Air Transport

DATE:29/09/08
SOURCE:Flight International
Ryanair pilots set for some unpaid winter leave

Ryanair will make unpaid leave this winter compulsory for its pilots if insufficient of them volunteer to take it, confirms the airline's chief executive Michael O'Leary.

The Irish low-fare airline's boss says periods of unpaid leave, which may vary from a week to three weeks, will be allocated across the pilot workforce without reference to seniority. "If they don't like it they can leave," he adds.

The Irish Airline Pilots Association (IALPA) says this is a ploy to introduce a pay cut, but says that what it is really worried about is the "casualisation" of the working relationship between the airline and its pilots, commenting: "Such casualisation is totally inappropriate to a safety critical technical profession such as that of airline pilots and IALPA is completely opposed to it."

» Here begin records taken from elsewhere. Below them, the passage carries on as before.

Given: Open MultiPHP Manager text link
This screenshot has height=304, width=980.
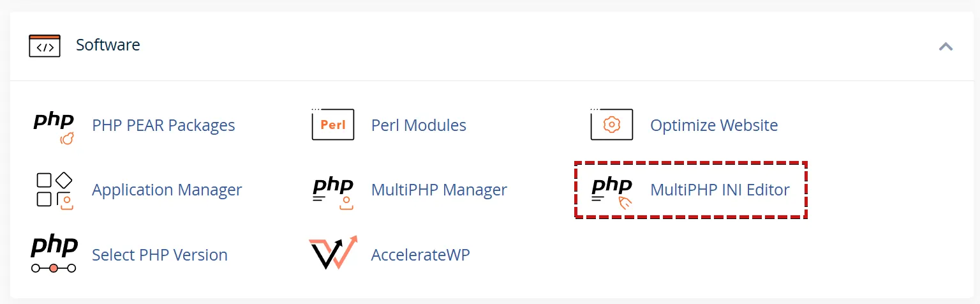Looking at the screenshot, I should click(439, 190).
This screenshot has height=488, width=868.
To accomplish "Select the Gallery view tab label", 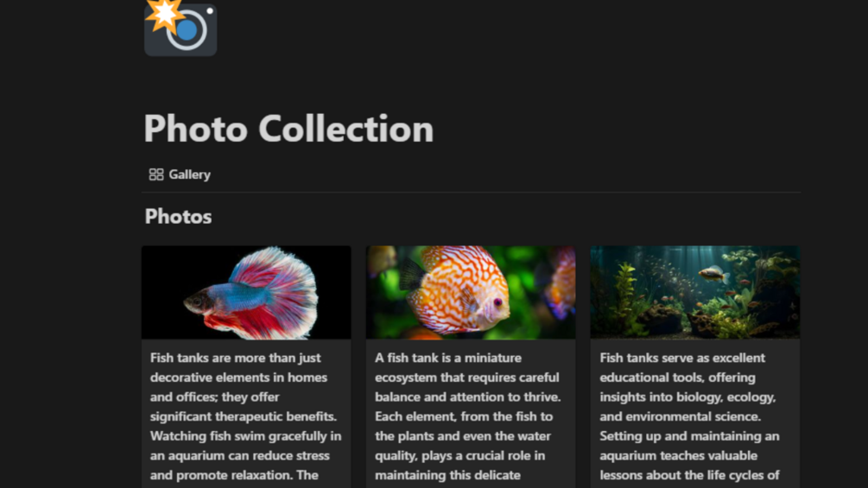I will pyautogui.click(x=189, y=174).
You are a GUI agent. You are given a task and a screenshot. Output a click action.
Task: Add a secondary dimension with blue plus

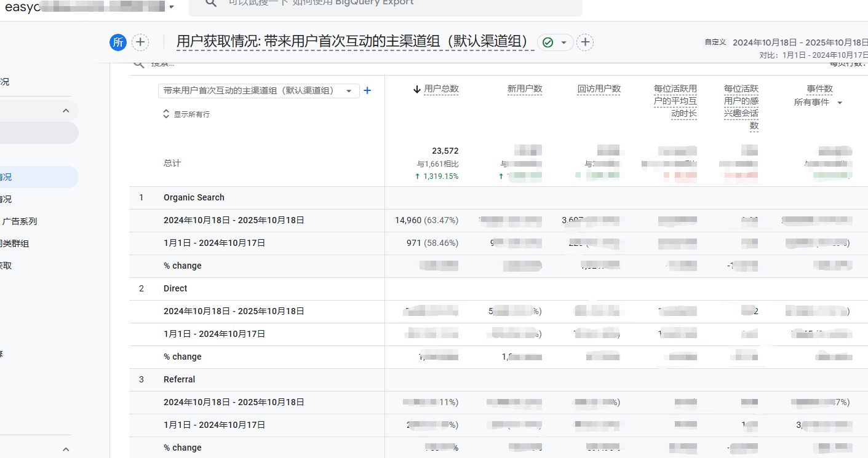[367, 90]
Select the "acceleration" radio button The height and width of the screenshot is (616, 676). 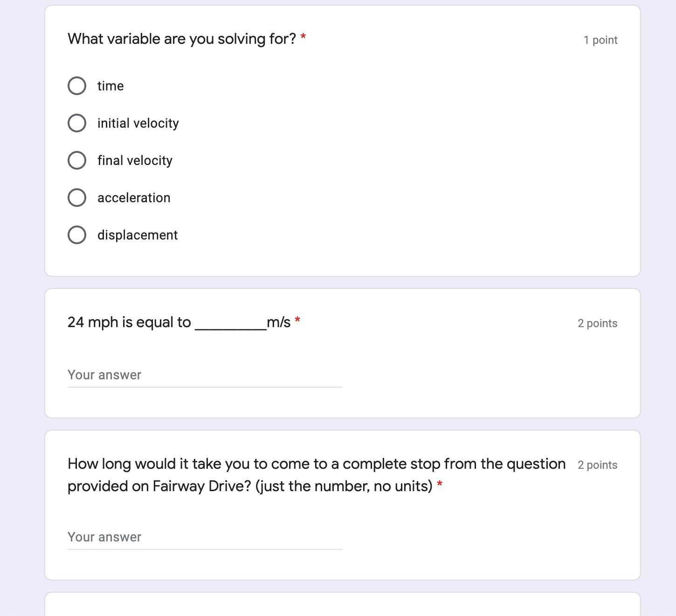[77, 198]
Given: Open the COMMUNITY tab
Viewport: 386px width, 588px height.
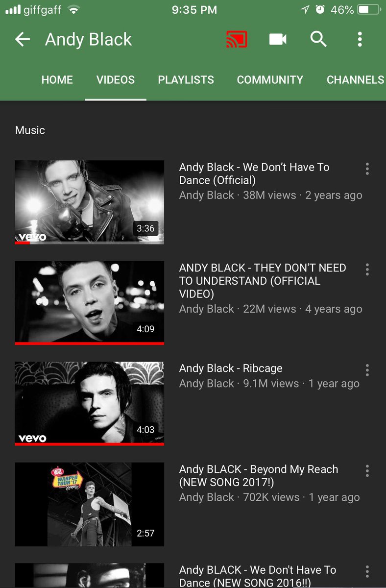Looking at the screenshot, I should coord(270,80).
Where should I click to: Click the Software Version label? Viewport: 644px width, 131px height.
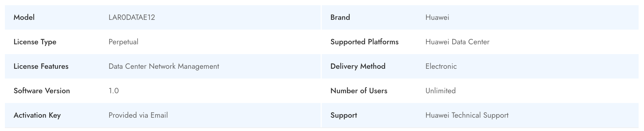coord(42,91)
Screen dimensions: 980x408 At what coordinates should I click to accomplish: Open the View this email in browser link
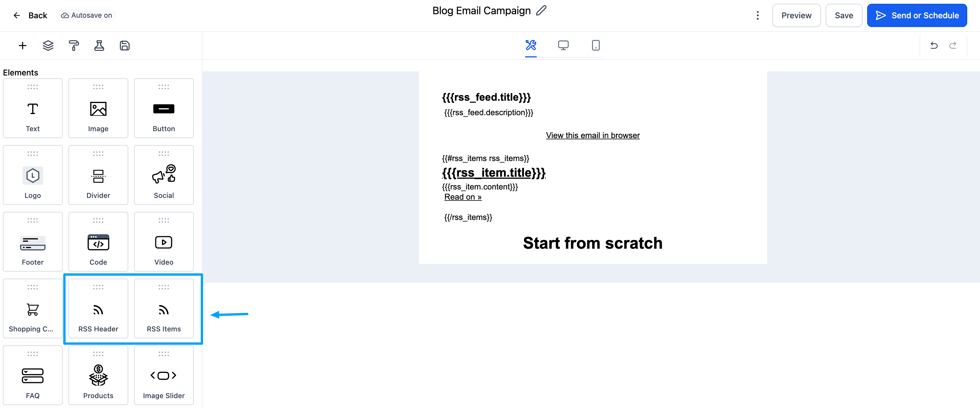593,135
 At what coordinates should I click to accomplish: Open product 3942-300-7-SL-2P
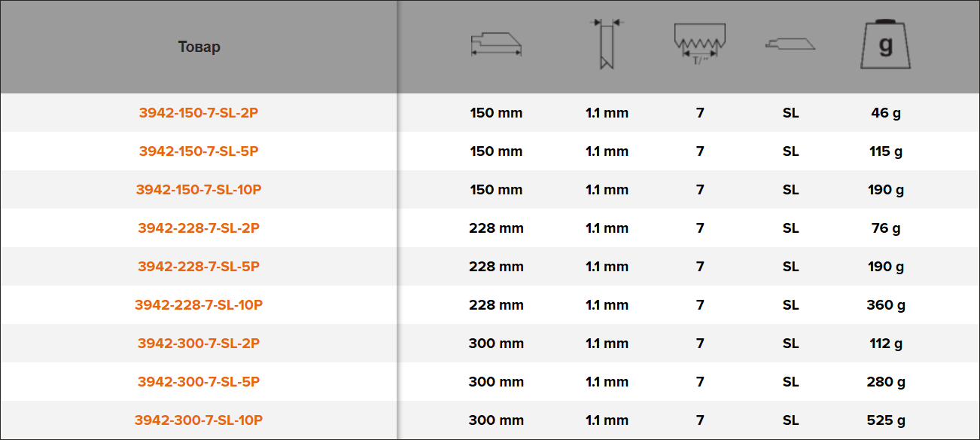pos(199,344)
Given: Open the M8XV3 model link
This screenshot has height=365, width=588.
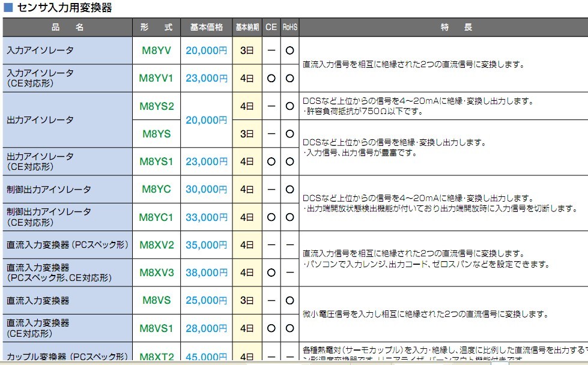Looking at the screenshot, I should [x=156, y=273].
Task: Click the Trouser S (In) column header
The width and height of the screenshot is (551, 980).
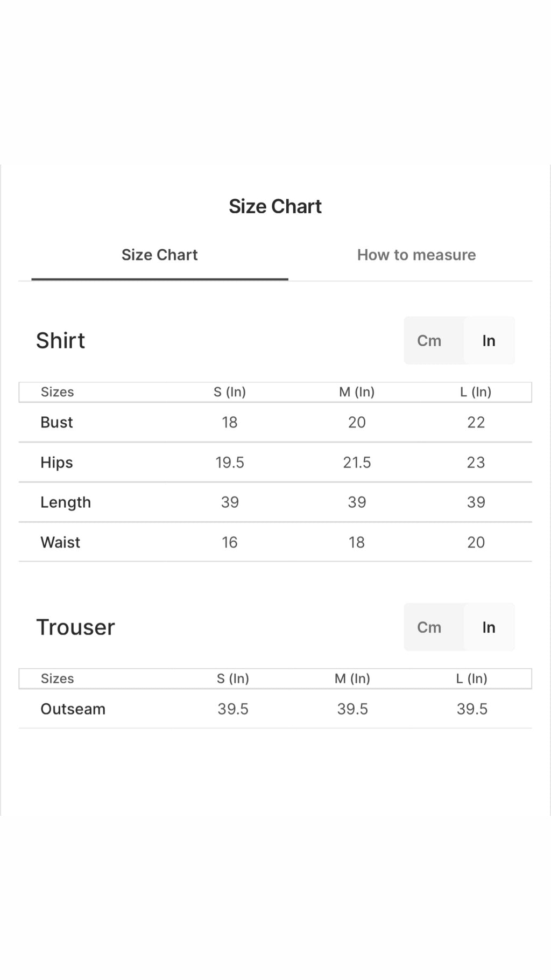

If O'Leary can casualise leave arrangements at will, IALPA says, the question is where Ryanair will go next, because such actions imply the airline could move to a system under which it pays pilots only when it suits the carrier. On the issue of compulsory leave as a means of cutting pay, Capt Michael McLaughlin of IALPA says: "One week's compulsory unpaid leave is a 2% pay cut and four weeks is an 8% pay cut."

O'Leary says the airline is looking everywhere for cost-saving opportunities. He has taken a pay cut, and he says he believes others should share in the economic realities the airline faces.

Asked why he does not lay pilots off if he has too many, O'Leary says he has stopped recruiting because the carrier's needs are already taken care of well into next year, but adds that because the airline intends to continue expanding into the 2009 high season, layoffs do not make sense.

O'Leary says there are now plenty of pilots on the market with airlines such as UK charter carrier XL Airways having closed down on 12 September, and he agrees with British Airways that there will be more failures. He wants Ryanair to be around to expand into the market spaces left.